Music As History


Looking into music as history allows me to see the past, encountering persons, places and timeline; these things help me to develop a better understanding of where I have come from, present circumstances, my future destination.

History impels me to consider matters which reveal the challenges of great artists, their successes and flat out grit. Their narrative helps me grasp influences which have contributed to who they are. This will help answer questions I may have and expedite personal trials.

I hope to understand my place in music culture by observing those who have come before me, giving serious consideration to their learned experience. There is credence to these view points because I seek multi-dimensional understanding and appreciation, inclining to know the how and why.

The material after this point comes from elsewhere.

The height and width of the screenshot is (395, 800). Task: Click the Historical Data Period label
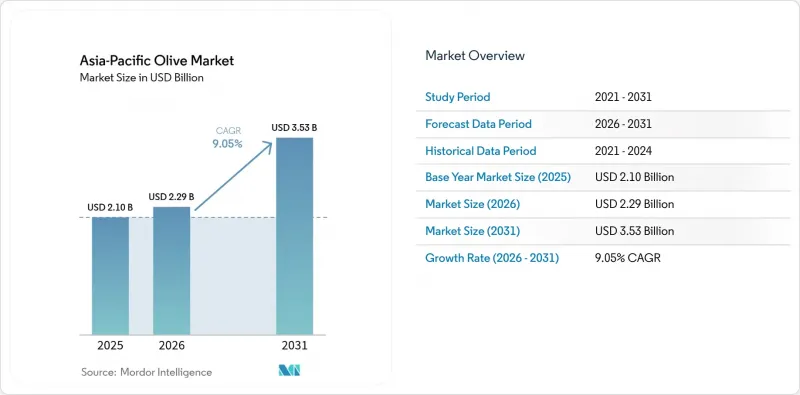pyautogui.click(x=481, y=151)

One of the things I hope to avoid, as much as possible, is western ethnocentricity. My challenge has been to seek out musical context from multinational sources. So much of today’s international music is influenced by western ideals and process; there in lies the challenge. Hats off to Bollywood for embracing almost 20 percent of the world’s musical heritage, and yet…

A lot of my search is biographical in nature. The references I seek and embrace are racial, societal and gender related; including technical and theoretical view points. Observing and denoting these personal accounts allows me to strip down my misunderstandings of perspective. I have carried many prejudices and misconceptions since the arrival of life’s first flames of musical passion.

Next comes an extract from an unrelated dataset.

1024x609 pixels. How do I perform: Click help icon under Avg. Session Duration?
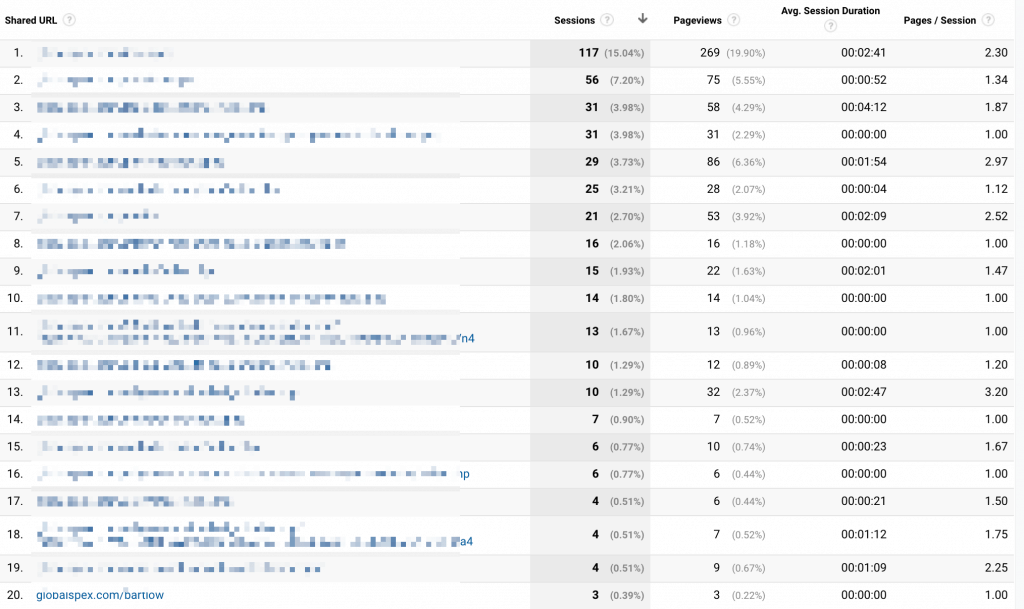831,27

Alternatives are limitless in today’s choices of influence.

All music has roots representing different aspects of geography, religion, ethnicity, and civics. What truly amazes me is how much diversity constitutes different styles in contrasting cultural regions.

Yet there remain similarities.

Much of that is attributed to basic fundamentals of melody and rhythm. Our individual nature extends in to the deepest levels of human psyche and therefore we can’t help but be influenced by primary attributes. Cultures and societies might embrace their music as indigenous to their shared experience when in fact those influences have been absorbed from cross pollination of varying narratives.

What are possible variables of musical influence? As aforementioned, technical ability, religious influences, access to technology, corporate belief systems, climate and geography. The expression of emotions and ideas, a culture’s attitude toward musicians, varies between regions and time periods.

Music must have been present in every society from the foundations of human existence. Some believe, before language, there was melody.

Thoughts on this include the origin of instrumentation.

Picking up a couple of large rocks and smacking them together rhythmically (the original Rock Music), or beating on a fallen log. It probably didn’t take long to develop a desire for melody. In the end, melody is far more fascinating than pounding out a percussive structure of twos and threes. Yet those twos and threes are foundational of harmony.

The simplest form of structure – amazing!